The assessment of pre-school children (those aged between two and five) is challenging, both in the scope of what should be assessed and the approach to be used. Early childhood development consists of four key domains–social, emotional, cognitive and physical–and it is common for early childhood assessment to measure many or all of these.

Any approach to early childhood assessment needs to be created by those with a deep understanding of how children develop, and to take account of the many differences between children. Common areas of assessment include motor skills (both gross and fine), self-control, language skills, concentration, behaviour, social interaction and memory. In some cases, pre-reading and pre-numeracy skills are also assessed.

The Measuring Early Learning Quality and Outcomes (MELQO) initiative has created two child development and learning modules, one for use in observing children and one to survey parents or teachers. This reflects the common approaches to early-childhood assessment. One of the challenges is objectivity, for two reasons.

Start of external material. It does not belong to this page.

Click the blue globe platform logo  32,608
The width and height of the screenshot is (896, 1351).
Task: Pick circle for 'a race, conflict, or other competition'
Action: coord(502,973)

First, children behave differently, depending on whether they are being observed by a parent, early childhood teacher or stranger. Second, the observers themselves may find objectivity difficult.

Once children are in primary school, assessment remains challenging, especially among disadvantaged populations. This is partly because children may have very limited literacy and numeracy. This means that if assessment materials are to be developed, they must include the assessment of pre-literacy and pre-numeracy skills so that inferences can be drawn on even the weakest students (for example, they may not be able to read or count but might be able to distinguish numbers and letters from other shapes).

It is also very difficult for young children to sit quietly and respond to a test so administration must be carefully considered. This includes one-on-one administration (although up to five young children can be successfully assessed at the same time) and keeping the test very short. Moreover, young children cannot be expected to read instructions, hence verbal instructions are needed (and will need to be repeated several times).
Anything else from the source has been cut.